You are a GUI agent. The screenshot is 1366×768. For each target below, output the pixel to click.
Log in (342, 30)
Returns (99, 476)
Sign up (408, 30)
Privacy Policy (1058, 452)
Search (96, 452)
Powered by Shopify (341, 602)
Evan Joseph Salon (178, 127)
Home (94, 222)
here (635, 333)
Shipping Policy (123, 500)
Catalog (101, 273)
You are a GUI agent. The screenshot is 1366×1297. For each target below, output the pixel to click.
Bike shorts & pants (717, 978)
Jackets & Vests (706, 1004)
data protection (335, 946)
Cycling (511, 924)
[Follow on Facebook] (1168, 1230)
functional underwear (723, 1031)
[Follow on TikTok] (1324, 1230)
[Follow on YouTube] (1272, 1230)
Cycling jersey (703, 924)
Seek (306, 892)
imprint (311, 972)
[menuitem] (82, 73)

_ASSIGNED TASK:_
Say how many lines in the preceding material include the word "click", with no other words in the reply.

_OUTPUT:_
2